**SOURCE EXTRACT**
↓
| 18.7°C Dublin

Veteran oil boss Heavey plans new adventures after Tullow


Outgoing Tullow boss Aidan Heavey. Picture: Mark Condren

Outgoing Tullow boss Aidan Heavey. Picture: Mark Condren

Outgoing Tullow boss Aidan Heavey. Picture: Mark Condren

Tullow's outgoing boss Aidan Heavey has seen a lot of his paper wealth wiped out over the last few years. Five years ago a share in Tullow Oil was worth more than £15 (€17) Today it's worth just over £3 (€3.42).

But the Roscommon man thinks the company is on the up again. As the oil price has risen, so too have Tullow's shares -a year ago they were as low as £1.18. Its shares are "highly geared" to the oil price, analysts at Morgan Stanley say.

It has also implemented a restructuring programme including asset sales and big cuts in capital expenditure, hoping to use income from its massive TEN project off the coast of Ghana, which has recently started producing oil, to pay down its large debt pile. In 2015, Tullow had to amend a banking covenant to fend off the risk of a breach.
↑
**SUPPLIED RECORDS**
↓
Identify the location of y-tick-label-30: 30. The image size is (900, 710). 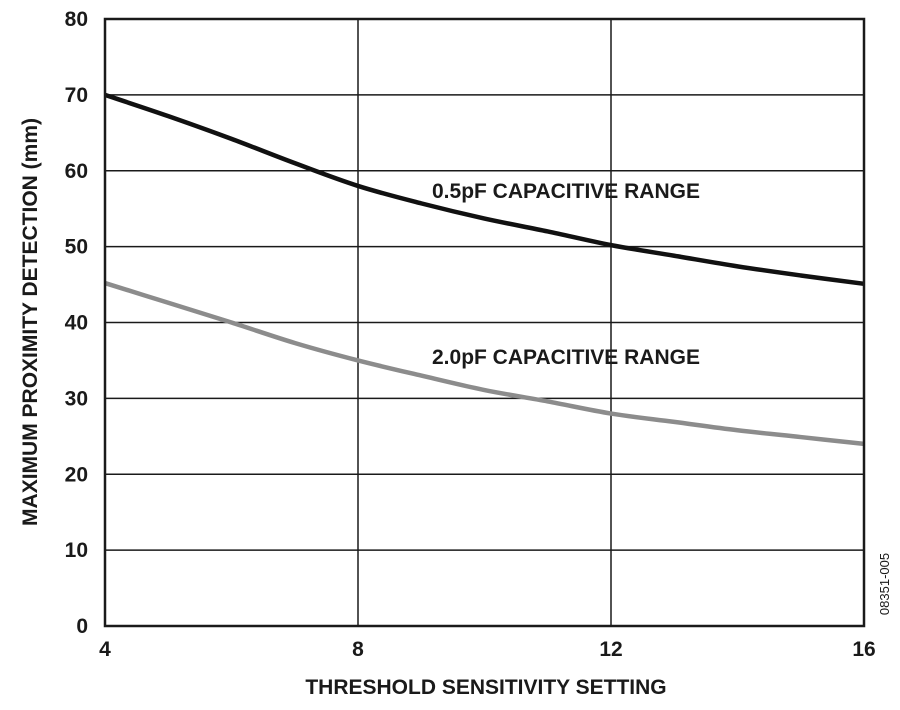
(76, 398).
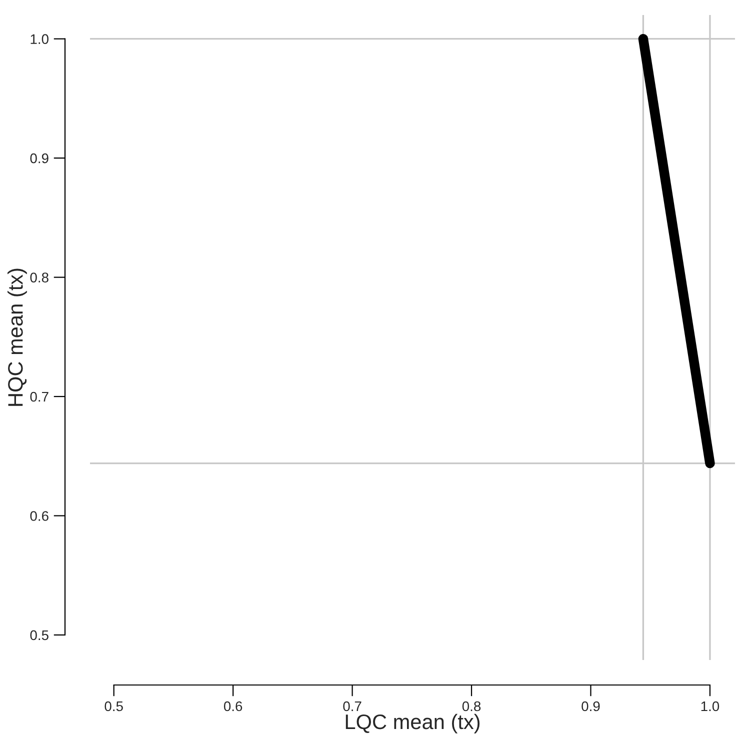 This screenshot has width=750, height=750. What do you see at coordinates (413, 724) in the screenshot?
I see `x-axis-title: LQC mean (tx)` at bounding box center [413, 724].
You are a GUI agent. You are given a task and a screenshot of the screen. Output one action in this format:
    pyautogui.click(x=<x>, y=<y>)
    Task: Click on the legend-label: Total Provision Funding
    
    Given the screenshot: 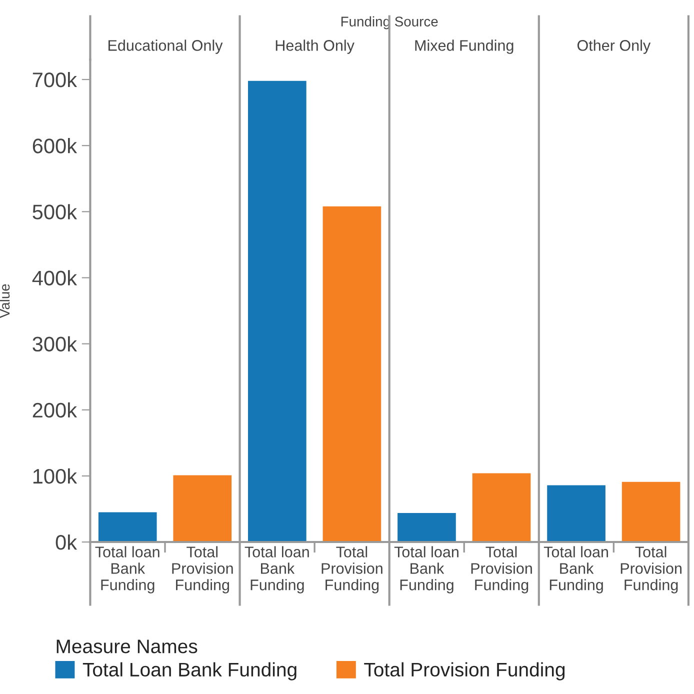 What is the action you would take?
    pyautogui.click(x=464, y=671)
    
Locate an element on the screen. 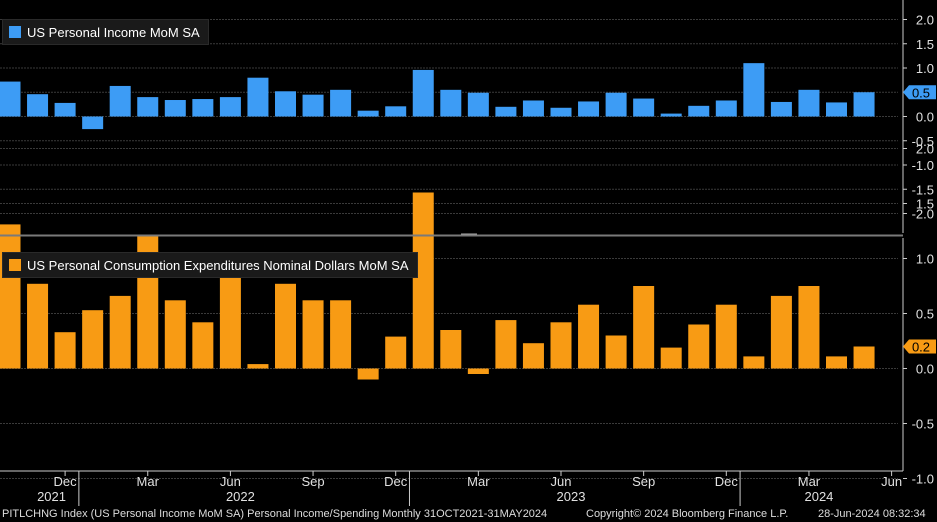  income-ytick-label: 0.0 is located at coordinates (925, 118).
↑
**REQUIRED ACTIONS**
**A)** Reproduce the article on Aidan Heavey from "But the Roscommon" up to and including "of a breach.", substituting "capital spending" for "capital expenditure".
**B)** Extend the article on Aidan Heavey beyond its final sentence.

**ANSWERS FOR THE EXERCISE**
**A)**
But the Roscommon man thinks the company is on the up again. As the oil price has risen, so too have Tullow's shares -a year ago they were as low as £1.18. Its shares are "highly geared" to the oil price, analysts at Morgan Stanley say.

It has also implemented a restructuring programme including asset sales and big cuts in capital spending, hoping to use income from its massive TEN project off the coast of Ghana, which has recently started producing oil, to pay down its large debt pile. In 2015, Tullow had to amend a banking covenant to fend off the risk of a breach.

**B)**
Having built the business from nothing, Heavey deserves enormous credit. It's perhaps unfortunate that his departure comes after such a precipitous share price decline - he had plans to retire much earlier but decided to stay on when the business ran into difficulty.

Speaking to the Sunday Independent Heavey said it was an "odd" feeling to announce his departure as boss. "I suppose I've spent half my life as CEO of Tullow, so it is strange. But that's life and you have to move on," he said.

"The last three years in the oil industry were horrendous. They were probably the worst I've ever seen with the oil price collapse and it was such a dramatic change to the oil and gas industry.

"I'd plans years ago to retire, but the whole industry had changed so it was important to make sure that we got the company in great shape - and we did that over the last two-and-a-half years. So once the programmes we'd set in place were finished ... it was a great platform for Paul to move in and move forward."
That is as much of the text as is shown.